Last Word - July 2012

"Receive What You Are" - St. Augustine

As I said in my previous column, I really wanted to write a column about the Eucharist to serve as a link between Easter (April 8) and the Solemnity of the Body of Christ (June10). But I decided that I could not do that unless I first wrote something about the Church, because there is no way to make sense of the Eucharist as the Body of Christ until you understand that the Church is the Body of Christ. Reverence for the Eucharistic Body is inseparable from reverence for the Church which is the Body of Christ. And, when I say “the Church,” I do not mean some abstract entity. I mean the Body of Christ which is the men and women, infants, boys and girls, teens and young adults, who fill those pews each weekend.

In this regard, I would like to share with you a series of passages taken from the sermons of St. Augustine. Now, Augustine was not just a great theologian of the fifth century, he was a bishop who presided over a community not so unlike the one in which you and I gather on Sunday. These passages all come from sermons he preached during the Easter Season paying special attention to the new Christians who had been baptized at Easter.

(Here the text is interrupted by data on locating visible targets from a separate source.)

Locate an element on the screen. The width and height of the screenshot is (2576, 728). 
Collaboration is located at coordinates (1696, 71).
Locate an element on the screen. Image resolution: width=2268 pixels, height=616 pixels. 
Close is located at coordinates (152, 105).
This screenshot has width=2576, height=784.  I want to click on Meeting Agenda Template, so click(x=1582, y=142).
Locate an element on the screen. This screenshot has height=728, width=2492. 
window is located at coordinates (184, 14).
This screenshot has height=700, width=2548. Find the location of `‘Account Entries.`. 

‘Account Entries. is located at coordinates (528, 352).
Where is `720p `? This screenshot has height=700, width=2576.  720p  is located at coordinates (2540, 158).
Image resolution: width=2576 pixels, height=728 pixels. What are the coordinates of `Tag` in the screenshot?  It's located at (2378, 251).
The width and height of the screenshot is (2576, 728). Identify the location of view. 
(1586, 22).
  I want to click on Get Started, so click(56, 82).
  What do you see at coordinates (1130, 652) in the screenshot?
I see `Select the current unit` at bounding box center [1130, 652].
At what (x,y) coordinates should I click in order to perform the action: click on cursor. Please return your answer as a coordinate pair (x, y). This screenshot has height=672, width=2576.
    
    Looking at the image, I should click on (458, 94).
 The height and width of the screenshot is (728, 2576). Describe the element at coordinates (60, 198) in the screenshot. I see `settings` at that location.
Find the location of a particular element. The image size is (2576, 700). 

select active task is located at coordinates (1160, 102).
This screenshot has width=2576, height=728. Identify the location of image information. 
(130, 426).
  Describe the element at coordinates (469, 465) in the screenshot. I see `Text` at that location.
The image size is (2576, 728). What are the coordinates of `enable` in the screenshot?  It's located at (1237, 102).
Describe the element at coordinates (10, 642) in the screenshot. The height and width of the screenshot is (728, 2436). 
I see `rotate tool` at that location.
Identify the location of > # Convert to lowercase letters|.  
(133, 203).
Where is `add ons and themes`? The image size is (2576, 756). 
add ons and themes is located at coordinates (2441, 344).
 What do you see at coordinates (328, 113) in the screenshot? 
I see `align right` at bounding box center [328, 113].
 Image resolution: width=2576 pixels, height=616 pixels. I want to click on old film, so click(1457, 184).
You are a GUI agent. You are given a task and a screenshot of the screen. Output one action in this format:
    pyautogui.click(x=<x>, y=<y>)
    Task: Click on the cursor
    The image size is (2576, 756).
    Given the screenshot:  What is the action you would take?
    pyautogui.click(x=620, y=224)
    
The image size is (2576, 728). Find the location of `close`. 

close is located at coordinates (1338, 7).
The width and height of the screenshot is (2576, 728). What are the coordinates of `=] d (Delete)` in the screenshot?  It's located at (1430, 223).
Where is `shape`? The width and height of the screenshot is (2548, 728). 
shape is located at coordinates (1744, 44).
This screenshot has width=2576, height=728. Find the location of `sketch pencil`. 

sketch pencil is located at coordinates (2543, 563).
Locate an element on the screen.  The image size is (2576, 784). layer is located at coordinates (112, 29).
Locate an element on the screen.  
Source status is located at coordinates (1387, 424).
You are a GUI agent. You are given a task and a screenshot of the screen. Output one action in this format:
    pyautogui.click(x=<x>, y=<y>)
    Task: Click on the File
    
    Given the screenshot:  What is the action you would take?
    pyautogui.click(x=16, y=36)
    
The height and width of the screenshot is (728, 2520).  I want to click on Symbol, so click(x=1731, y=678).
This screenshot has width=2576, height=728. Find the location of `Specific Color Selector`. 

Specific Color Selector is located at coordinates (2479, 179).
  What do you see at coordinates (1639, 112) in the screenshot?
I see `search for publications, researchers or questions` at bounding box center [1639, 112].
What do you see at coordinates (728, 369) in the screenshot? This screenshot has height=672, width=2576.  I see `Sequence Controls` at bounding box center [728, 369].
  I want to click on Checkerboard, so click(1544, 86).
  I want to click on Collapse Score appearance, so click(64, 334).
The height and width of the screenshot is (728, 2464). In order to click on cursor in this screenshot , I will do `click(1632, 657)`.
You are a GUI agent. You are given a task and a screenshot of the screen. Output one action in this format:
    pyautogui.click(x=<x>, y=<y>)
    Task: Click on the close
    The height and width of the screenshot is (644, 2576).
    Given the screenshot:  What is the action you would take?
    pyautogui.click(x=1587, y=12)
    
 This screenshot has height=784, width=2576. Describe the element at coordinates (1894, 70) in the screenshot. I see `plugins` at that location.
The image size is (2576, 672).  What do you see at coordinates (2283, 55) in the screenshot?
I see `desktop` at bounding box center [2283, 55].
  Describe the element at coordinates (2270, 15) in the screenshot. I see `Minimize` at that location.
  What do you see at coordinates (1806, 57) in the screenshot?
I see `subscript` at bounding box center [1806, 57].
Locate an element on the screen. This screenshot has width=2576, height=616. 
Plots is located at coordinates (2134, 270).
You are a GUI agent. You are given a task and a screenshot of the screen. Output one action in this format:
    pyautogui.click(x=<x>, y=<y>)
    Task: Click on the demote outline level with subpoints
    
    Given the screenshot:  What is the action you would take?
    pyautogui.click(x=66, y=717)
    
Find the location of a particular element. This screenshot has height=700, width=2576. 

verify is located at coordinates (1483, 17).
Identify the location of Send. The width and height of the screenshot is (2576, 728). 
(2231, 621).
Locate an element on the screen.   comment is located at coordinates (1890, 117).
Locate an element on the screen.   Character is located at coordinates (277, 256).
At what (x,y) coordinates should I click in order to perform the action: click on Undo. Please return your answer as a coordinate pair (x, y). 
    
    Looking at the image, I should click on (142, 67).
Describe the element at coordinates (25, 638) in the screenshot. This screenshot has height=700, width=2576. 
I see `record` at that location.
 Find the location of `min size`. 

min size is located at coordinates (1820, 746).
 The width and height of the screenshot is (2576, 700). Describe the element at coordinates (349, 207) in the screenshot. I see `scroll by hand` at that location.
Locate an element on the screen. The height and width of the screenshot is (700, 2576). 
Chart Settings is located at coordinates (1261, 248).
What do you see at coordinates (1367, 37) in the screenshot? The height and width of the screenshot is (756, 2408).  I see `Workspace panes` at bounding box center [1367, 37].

  • If you want to understand the Body of Christ, listen to the Apostle Paul say to the faithful: “You are Christ’s Body and members.” If therefore you are Christ’s Body and its members, your mystery is placed on the table of the Lord; you receive your mystery. For what you are, you respond, “Amen,” and by responding you commit yourself to it. For we hear the words “the Body of Christ” and you answer “Amen.” Be a member of the body of Christ so that your Amen is true.
  • Be what you see, and receive what you are.
  • There upon the table you are present and you are there in the cup. Together with us you are this; for together we are this, we drink together, because we live together
  • He commended to us, in this sacrament, His body and blood. Into which He has even made us ourselves as well. And by His mercy, we are what we receive
  • He willed that we ourselves be His sacrifice (and this is clearly shown at the moment that this sacrifice is first put upon the altar, the sign or the reality that we are the sacrifice of God and of ourselves).
  • Whoever receives the mystery of unity and does not hold the bond of peace, does not receive the mystery of his benefit, but receives it as a testimony against himself.

The Eucharist is more than just Jesus alone present under the signs of Bread and Wine; it is one another in Him under those signs. In receiving the Eucharist we do more than receive Jesus in isolation; we receive one another: the whole Body of Christ.